大谷翔平「今のウチはきつい」ホームラン後も笑顔はなく…番記者が見た“終戦”エンゼルスでの葛藤「プレーを楽しんでいるようには到底…」<Number Web> photograph by Getty Images

主力3人を放出し、事実上の“終戦”を迎えたエンゼルス。投打に孤軍奮闘する大谷翔平は、どんな思いでプレーを続けているのか

 初回からとにかく「ゼロで抑えたい」。そのためには、今季何度も強力打線を手玉に取った、信頼を寄せる球を投げる選択肢しかなかったのかもしれない。

 最近はこの配球が顕著になっている。その理由を、「1点を争う中で、一番効果的な球。何がいいのかというのをチョイスして投げた」と言った。

 間違いなく、覇気がない打線が投手・大谷を窮屈にしている。「3点取られたら勝つチャンスがない。先制点を取られたら厳しい」。後半戦は特に、何か重いものを背負い、苦しさが漂う。たった1人、チームの雰囲気に抗うように、勝利を求めているようにも映る。

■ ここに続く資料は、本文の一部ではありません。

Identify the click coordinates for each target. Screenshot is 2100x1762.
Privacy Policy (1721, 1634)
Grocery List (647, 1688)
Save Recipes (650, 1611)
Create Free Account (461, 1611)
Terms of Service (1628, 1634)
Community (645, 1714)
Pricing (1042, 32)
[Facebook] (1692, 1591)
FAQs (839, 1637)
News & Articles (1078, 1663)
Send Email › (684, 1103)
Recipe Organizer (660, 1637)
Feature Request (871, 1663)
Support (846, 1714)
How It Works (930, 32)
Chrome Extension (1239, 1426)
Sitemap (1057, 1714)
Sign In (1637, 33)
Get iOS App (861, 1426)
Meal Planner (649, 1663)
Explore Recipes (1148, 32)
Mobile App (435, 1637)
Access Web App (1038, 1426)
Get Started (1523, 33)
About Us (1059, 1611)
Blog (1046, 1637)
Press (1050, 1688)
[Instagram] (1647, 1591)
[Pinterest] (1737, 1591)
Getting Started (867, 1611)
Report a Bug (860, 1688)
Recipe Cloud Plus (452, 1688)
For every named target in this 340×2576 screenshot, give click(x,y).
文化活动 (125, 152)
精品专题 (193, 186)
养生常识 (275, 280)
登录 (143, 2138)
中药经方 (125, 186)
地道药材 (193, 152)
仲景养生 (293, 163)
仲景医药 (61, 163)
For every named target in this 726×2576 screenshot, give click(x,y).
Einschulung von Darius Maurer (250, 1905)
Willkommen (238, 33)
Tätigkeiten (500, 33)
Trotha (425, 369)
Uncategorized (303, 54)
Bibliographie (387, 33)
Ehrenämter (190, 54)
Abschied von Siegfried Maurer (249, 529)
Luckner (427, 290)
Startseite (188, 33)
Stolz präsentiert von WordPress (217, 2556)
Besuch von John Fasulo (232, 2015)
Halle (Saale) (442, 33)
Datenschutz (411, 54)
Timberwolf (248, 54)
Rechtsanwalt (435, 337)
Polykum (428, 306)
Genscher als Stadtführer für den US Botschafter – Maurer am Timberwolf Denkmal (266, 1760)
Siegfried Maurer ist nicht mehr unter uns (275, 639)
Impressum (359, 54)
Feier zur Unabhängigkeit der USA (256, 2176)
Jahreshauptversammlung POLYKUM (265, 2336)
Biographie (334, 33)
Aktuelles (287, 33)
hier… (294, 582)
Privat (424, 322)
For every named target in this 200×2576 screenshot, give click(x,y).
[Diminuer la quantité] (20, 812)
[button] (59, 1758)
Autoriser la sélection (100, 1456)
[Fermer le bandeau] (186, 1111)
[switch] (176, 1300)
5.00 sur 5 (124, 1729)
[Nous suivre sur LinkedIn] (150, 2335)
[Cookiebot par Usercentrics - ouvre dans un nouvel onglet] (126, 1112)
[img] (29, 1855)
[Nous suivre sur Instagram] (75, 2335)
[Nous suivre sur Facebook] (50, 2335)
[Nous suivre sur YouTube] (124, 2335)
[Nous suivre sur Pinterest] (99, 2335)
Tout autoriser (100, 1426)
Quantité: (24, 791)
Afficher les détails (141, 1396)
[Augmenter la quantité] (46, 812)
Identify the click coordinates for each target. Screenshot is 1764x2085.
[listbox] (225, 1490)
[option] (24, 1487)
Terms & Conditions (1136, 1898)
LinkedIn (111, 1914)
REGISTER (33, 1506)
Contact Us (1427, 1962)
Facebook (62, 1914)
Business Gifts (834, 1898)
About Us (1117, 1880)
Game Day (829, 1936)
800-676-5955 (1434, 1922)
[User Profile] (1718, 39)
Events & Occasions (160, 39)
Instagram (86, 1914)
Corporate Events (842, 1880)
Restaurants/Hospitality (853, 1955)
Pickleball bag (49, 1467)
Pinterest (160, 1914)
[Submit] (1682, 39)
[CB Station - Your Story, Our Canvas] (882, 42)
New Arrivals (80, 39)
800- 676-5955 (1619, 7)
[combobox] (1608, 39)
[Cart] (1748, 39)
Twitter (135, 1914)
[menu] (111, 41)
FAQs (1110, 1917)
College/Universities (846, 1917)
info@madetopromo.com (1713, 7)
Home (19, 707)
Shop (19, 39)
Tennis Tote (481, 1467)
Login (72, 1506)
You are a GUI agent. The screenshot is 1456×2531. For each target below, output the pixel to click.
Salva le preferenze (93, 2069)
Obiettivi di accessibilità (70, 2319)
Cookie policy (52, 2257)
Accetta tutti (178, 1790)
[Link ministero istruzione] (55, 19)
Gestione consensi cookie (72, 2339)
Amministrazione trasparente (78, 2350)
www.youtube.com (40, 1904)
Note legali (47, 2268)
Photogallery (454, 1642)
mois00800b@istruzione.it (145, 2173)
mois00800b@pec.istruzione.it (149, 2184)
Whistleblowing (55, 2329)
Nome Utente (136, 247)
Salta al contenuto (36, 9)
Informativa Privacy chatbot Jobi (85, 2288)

「ヒリヒリした9月」を渇望していた大谷にとって、現状は受け入れ難いのだろう。主力3人を放出したチーム。何の抵抗もなく、負けを重ねるチームは、大谷の心をどんなふうに揺さぶっているのだろうか。

 3日の試合後、大谷はオブラートに包むことなく、正直な心境を吐露した。

「トレードで売り手に回るとはそういうこと。チーム的にも士気高くやっていけていない。ポストシーズンにつながる可能性が低いというのは、選手からしたら厳しい」

 前向きな発言が多い大谷が、少し苦しさを表現したのは驚きだった。切なさすら感じたのは、自分1人ではなかっただろう。

ホームランを放っても顔つきは厳しいまま

 7月22日、オールスターでの登板を回避して、体調を万全にして臨んだブレーブスとの後半戦初戦。「いい流れになるきっかけをつくる試合を」と意気込んだ敵地アトランタでの敗戦から、言葉の端々に現状の厳しさを感じさせた。

 その日は、試合前に悪天候で約1時間の遅延があったが、大谷の気迫はそがれなかった。6回まで今季一、二を争う投球を披露した。昨季のワールドチャンピオンがそこまで手も足も出なかったが、7回に暗転した。先頭の四球をきっかけに、過去の対戦成績でほとんど打たれていなかったマット・オルソンに手痛い先制2ランを浴びた。そこから、一気に相手の勢いに飲まれた。6失点KO。

 試合後、「今のウチ(エンゼルス)は……」という言葉を2度も使った。